Armed guards on anti-piracy patrols could well be used as a cover to launch another 26/11-type seaborne attack on India, Navy chief Admiral DK Joshi has warned. “If there are arms and ammunition and their existence is not known, it could lead to such a situation (26/11) in anybody’s waters,” Admiral Joshi said in response to a query at the annual Navy Day press conference. “It is an issue of very serious concern,” the Navy chief said, calling the industry of providing armed guards to merchant vessels ‘entirely unregulated’.
“In some cases, there are even combatants who have taken up employment,” he said without revealing details on their nationalities of these combatants. A senior coast guard official however says that several retired Pakistani Army and Navy personnel had been hired by nearly 140 private security companies that hire out armed security guards to protect merchant vessels from Somali pirates in the North Indian Ocean. “Given the close links between the Pakistani army and non-state actors like the Lashkar-e-Tayyaba, there is every possibility dubious security firms could be used to infiltrate terrorists on our shores,” he said.
While the Navy and the coast guard have worried about the unregulated presence of armed guards they raised an alarm after the October 12 detention of a private vessel off the Tamil Nadu coast. The Indian Coast Guard intercepted the MV Seaman Guard Ohio off the coast of Tuticorin. The vessel, which the Navy calls a ‘floating armory’ was owned by a US-based private security firm and had 25 armed guards from four nationalities.

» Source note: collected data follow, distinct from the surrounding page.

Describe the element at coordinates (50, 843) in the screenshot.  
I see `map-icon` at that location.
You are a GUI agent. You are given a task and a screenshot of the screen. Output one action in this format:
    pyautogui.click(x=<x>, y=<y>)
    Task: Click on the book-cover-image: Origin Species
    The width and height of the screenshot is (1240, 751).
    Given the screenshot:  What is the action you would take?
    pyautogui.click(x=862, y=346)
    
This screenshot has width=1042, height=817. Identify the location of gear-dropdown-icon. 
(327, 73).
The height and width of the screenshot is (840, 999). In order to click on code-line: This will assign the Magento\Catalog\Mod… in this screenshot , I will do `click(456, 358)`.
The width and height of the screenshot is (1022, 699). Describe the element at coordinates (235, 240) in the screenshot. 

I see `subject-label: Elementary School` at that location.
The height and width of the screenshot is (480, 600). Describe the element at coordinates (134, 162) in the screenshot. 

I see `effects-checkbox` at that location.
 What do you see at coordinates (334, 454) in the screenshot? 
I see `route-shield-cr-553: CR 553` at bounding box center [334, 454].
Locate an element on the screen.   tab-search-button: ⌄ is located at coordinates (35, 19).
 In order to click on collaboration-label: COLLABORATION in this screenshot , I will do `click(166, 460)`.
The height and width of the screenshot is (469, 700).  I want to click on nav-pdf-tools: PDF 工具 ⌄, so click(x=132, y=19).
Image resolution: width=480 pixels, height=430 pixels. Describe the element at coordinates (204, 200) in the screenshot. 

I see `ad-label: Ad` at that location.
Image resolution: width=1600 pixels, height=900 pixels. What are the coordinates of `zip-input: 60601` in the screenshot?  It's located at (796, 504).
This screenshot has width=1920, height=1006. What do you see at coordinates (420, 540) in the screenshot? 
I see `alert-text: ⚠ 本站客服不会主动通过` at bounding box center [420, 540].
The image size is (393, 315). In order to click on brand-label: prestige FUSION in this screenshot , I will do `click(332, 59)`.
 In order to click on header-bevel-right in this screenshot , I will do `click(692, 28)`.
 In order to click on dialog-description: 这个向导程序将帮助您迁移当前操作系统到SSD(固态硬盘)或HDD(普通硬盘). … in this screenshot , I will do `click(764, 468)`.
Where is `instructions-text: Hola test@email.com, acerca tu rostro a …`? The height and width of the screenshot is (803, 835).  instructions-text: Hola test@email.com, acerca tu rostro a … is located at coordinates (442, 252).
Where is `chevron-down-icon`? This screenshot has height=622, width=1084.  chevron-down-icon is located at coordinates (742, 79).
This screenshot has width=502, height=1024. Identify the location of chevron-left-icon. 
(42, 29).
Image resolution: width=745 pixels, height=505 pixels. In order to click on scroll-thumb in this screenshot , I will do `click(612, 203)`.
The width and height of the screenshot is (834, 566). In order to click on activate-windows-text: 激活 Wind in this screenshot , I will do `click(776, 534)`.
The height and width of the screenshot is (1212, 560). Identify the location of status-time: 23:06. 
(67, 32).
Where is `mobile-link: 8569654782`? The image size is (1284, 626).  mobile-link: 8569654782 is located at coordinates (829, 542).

The coast guard discovered that the vessel did not maintain inventories of the weapons and personnel on board.
The menace of Somalian pirates hijacking merchant vessels for ransom has triggered off a sunshine industry at least since 2008. Private companies operate smaller merchant vessels in international waters just off the coast of several countries. From here, they embark and disembark security personnel directly onto merchant vessels protecting them in the piracy infested waters of the North Indian Ocean. Such a mid-sea transfer helps circumvent International Maritime Organisation (IMO) regulations prohibiting the carriage of weapons on merchant vessels in ports.
The prospect of vessels loaded with weapons, sailing in the close vicinity of the coastline, has however, led to several complications in India, as the Navy chief explained. “Lack of any provisions to deal with such vessels or armed personnel hampers legal actions. We have recommended that this necessitates formulation of a regulatory framework by the International Maritime Organisation (IMO),” he said.
One of the reasons the floating armories operate in close proximity of the Indian coast is because of a ‘High Risk Area’ or a zone vulnerable to pirate attacks close to the Indian coast which has been promulgated by the IMO. This means that the merchant vessels sail in close proximity of the west coast of India which complicates matters for the Indian Navy and coast guards. The Indian government has been pushing for a rollback of the HRA since last year. The Navy chief said that there had been no acts of piracy within 450 nautical miles of the Indian coast in the past two years because of a sustained campaign carried out by the Navy.